All three of these games were able to provide an engaging experience to the player while providing an experience that made learning about math, geography and civics fun.  So how can we use these three games as a template for creating future educational games?  The way I see it there are three very important aspects that all three of these games share that we can learn from in order to develop new and exciting educational experience.

1. Impart a sense of agency to the player

I mentioned agency in the beginning of the article, and I believe it is so important that it must be brought up again. Video games excel in making the player feel empowered, that their decisions mean something and will have an impact.  Not only is agency useful in drawing the player’s attention to the in game universe, it is also a valuable life skill that is essential to a person’s future success.

All three of the games listed above do a brilliant job in imparting agency: Math Blaster has you rescuing your best friend from an evil alien (seriously, it’s just like Mario saving Princess Peach), Carmen Sandiego has you chasing down a dastardly criminal that nobody else can catch and SimCity lets up step into God’s shoes in a virtual world (you can create or destroy your city on a whim with natural disasters or even Godzilla).

Future educational games must focus on empowering the students who play their games, not only in order to keep them playing and learning, but also to build up the confidence and drive to succeed in life.  As a result educational game developers should consider…

2. Making education a secondary priority

I can understand how scary this sounds to anyone working in education today.  The belief that video games can only distract students from their studies is a plausible, and perfectly valid, worry for teachers and parents, and if an educational game does not educate then it is not worth the investment. However, I believe that two of the games listed above, SimCity and the Carmen Sandiego series, owe their success to making education a secondary priority and actually do a better job educating their audience because of it.

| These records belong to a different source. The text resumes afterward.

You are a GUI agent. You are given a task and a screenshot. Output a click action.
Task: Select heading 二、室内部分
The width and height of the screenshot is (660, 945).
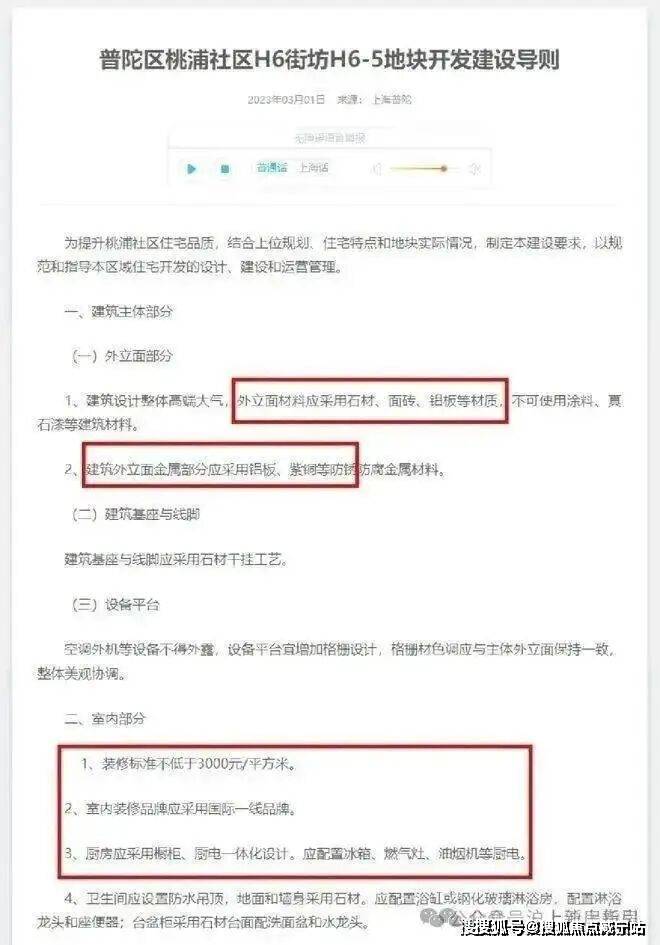click(x=105, y=718)
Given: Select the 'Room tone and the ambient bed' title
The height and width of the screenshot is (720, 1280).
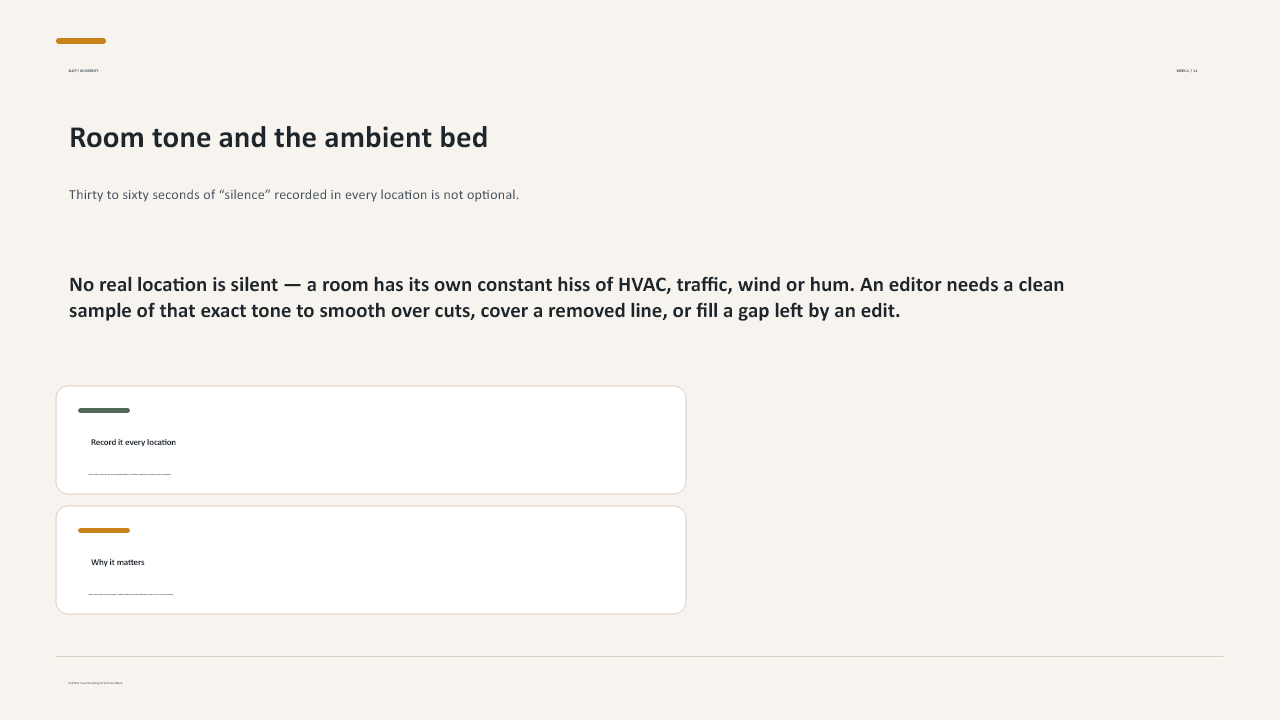Looking at the screenshot, I should pyautogui.click(x=278, y=138).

For example, when playing SimCity, you are learning important aspects of civic management and leadership, such as organizing an effective health care system or planning a highway system that allows your citizens to get to work faster boosting productivity which raises income which gives your city more tax income every year.  The hallmark of a truly great educational game is if a player doesn’t realize he or she is learning the act of playing these games and succeeding will allow them to take away more then they could ever learn in a classroom.

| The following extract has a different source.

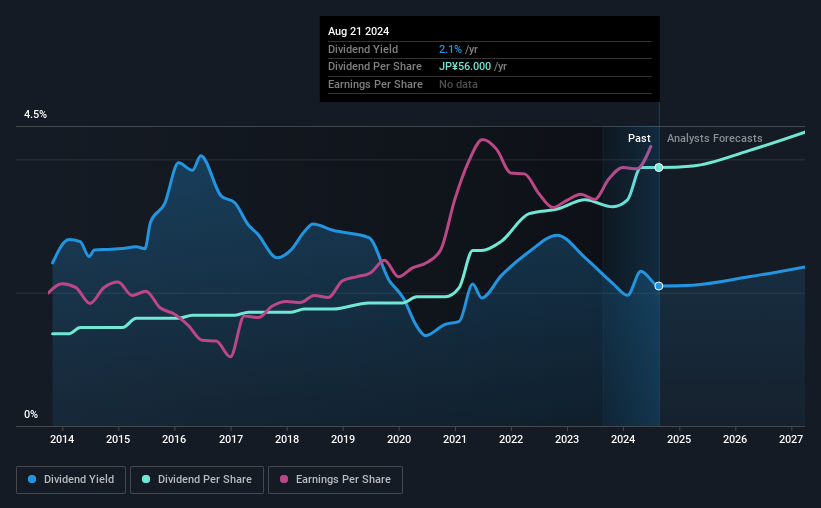The image size is (821, 508).
Task: Click the 2024 year axis label
Action: (x=623, y=439)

3. Explore alternate forms of engagement

Let’s face it, as much as we might want them to be, our children will not be in school all day. As a result, one of the most important things an educator can do is get a student so interested in a topic that they will want to learn more about it on their own outside of school. Therefore, alternate forms of media like television—something that a child might do when he or she is not in school—can be paired with a very effective educational game in really grabbing a child’s interest.

This is one thing that the Carmen Sandiego series did better then every other game ever created. Some of my fondest childhood memories were watching the Carmen Sandiego television show on PBS and FOX Kids. Not only was the television show fun and interesting, it helped me learn new facts that I could utilize in the games.  When two forms of media complement each other like this, they will only strengthen the educational experience.

Bottom line:  Educational games are nothing new and can provide an educational experience that is both fun and engaging to the student. In order to create a solid educational game, a developer must be able to effectively impart a sense of agency to the player. And while this may mean that the act of learning may be secondary to completing the game or enjoying a television show, maintaining the student’s interest will ensure that the student will walk away from the experience knowing something new.